───── Extrait du texte ─────
Keynes rejetait tous les totalitarismes : « Il n’y a en réalité que deux [idéologies] : les états totalitaires… et les états libéraux. Ces derniers mettent la paix et la liberté individuelle au premier plan, les autres ne les mettent nulle part », écrivait-il à un correspondant. Avant la guerre, en 1936, lorsque Keynes avait tenu à reformuler, dans sa Théorie générale de l’emploi, de l’intérêt et de la monnaie, la question du rapport entre la production et la consommation de manière à substituer dans l’imaginaire de la population britannique les deux tentations symétriques du fascisme et du communisme, il avait placé au centre de la problématique économique – que ses contemporains, et bon nombre de ses successeurs, n’entendaient résoudre que selon une logique froide copiée sur celle de la physique – un impératif moral, celui du plein-emploi. De même, lorsqu’il se mit à réfléchir aux conditions d’une « utopie pratique » pacifiant les rapports économiques entre les nations, l’impératif qu’il se fixa fut celui d’un système dont serait écarté par construction le phénomène qui à ses yeux signifiait la mort de toute économie : la déflation. Pour lui, la déflation constituait le mal absolu. Avec elle, l’économie se fige d’abord : toute dépense est reportée au lendemain – puisqu’elle sera moindre, avant de s’enfoncer dans un trou : le chômage monte en flèche, la population toute entière s’appauvrit.

Le système que Keynes a en tête implique que les échanges entre nations, le règlement de leurs importations et de leurs exportations, se fassent tous par l’intermédiaire d’une chambre de compensation internationale et par le moyen d’une monnaie internationale : le bancor. Un système de récompenses et de pénalités fera en sorte que les nations, ou les ensembles de nations constituant la zone économique correspondant à une devise, soient encouragées à maintenir un équilibre entre leurs importations globales et leurs exportations globales, non pas vis-à-vis de chacune des autres, comme ce serait le cas dans le cadre d’une série d’accords bilatéraux mais vis-à-vis de l’ensemble de toutes les autres nations, dans une optique multilatérale.

Résoudre le déséquilibre de leurs échanges par le protectionnisme et les tarifs douaniers appartiendra alors au passé. Deux types de monnaies coexisteront : l’une globale, le bancor, servant d’unité de compte aux échanges internationaux, et les autres, locales, ayant une parité fixe mais révisable annuellement par rapport au bancor, semblables aux devises actuelles, utilisées quotidiennement dans le cadre d’unités économiques constituées de manière à être cohérentes précisément dans cette perspective de présenter un bilan nul en termes d’export et d’import globaux. Les banques centrales des nations ou des groupes de nations se partageant une monnaie commune achèteront ou vendront leur devise locale pour régler les débits ou les crédits de leur compte à la chambre de compensation multilatérale.
───── Bloc de données ─────
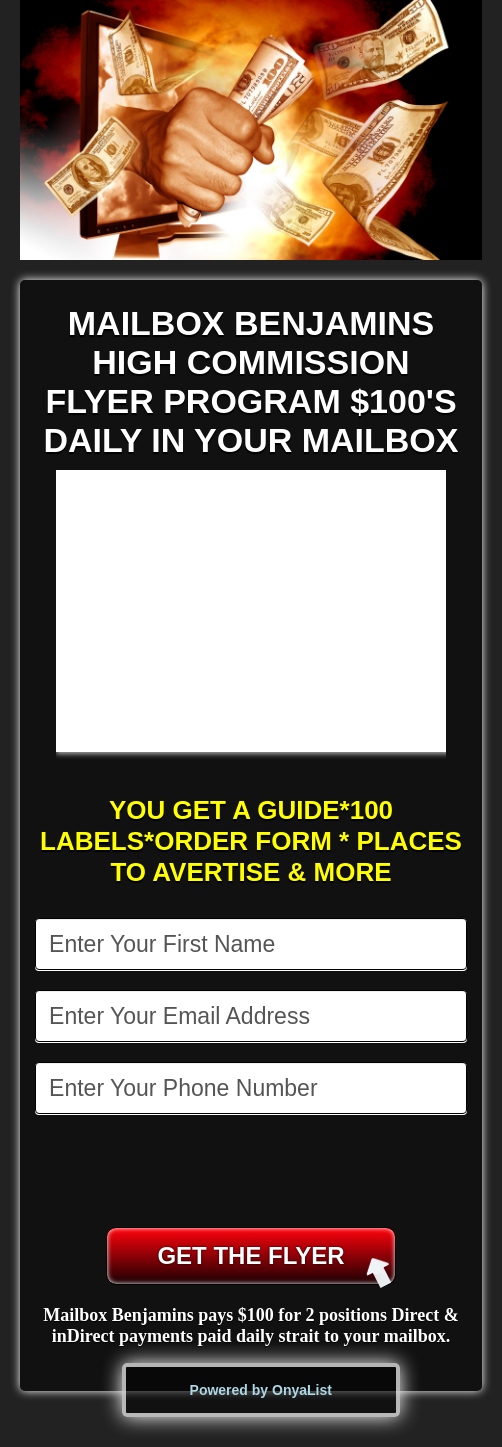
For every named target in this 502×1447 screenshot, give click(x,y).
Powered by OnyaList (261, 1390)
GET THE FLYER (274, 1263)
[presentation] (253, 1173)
─────
### Travail demandé
a. Indiquez si chacune des affirmations suivantes concorde avec le texte sur Keynes et le bancor, en répondant par oui ou non et en citant les mots décisifs du texte. (i) Keynes voyait dans la déflation le mal absolu. (ii) La parité des monnaies locales par rapport au bancor devait rester fixe sans jamais être révisée. (iii) Chaque nation devait équilibrer ses échanges avec chacune des autres nations prise séparément.
b. Prolongez le texte sur Keynes et le bancor à partir de sa dernière phrase.

### Réponses fournies
a.
(i) Oui : « Pour lui, la déflation constituait le mal absolu. »
(ii) Non : « ayant une parité fixe mais révisable annuellement par rapport au bancor »
(iii) Non : « non pas vis-à-vis de chacune des autres, comme ce serait le cas dans le cadre d’une série d’accords bilatéraux mais vis-à-vis de l’ensemble de toutes les autres nations »

b.
Les nations ou les zones disposant d’une devise commune disposeront d’une marge de découvert en bancors auprès de la chambre de compensation multilatérale, dont le montant initial équivaudra – en chiffres absolus – à la moitié de la somme moyenne de leurs importations et de leurs exportations au cours des trois années précédant la mise en place du système (un quota équivalent donc à leur poids économique). Leur performance sera évaluée annuellement, tout déséquilibre (importateur net ou exportateur net) sera pénalisé financièrement selon un barème tenant compte de l’ampleur de la déviation, et un déséquilibre massif sera résolu par un réajustement de leur devise : une réévaluation par rapport au bancor pour les exportateurs nets délinquants et une dévaluation pour les importateurs nets délinquants. Ce réajustement périodique permettra à chaque nation de repartir sur une base assainie l’année suivante.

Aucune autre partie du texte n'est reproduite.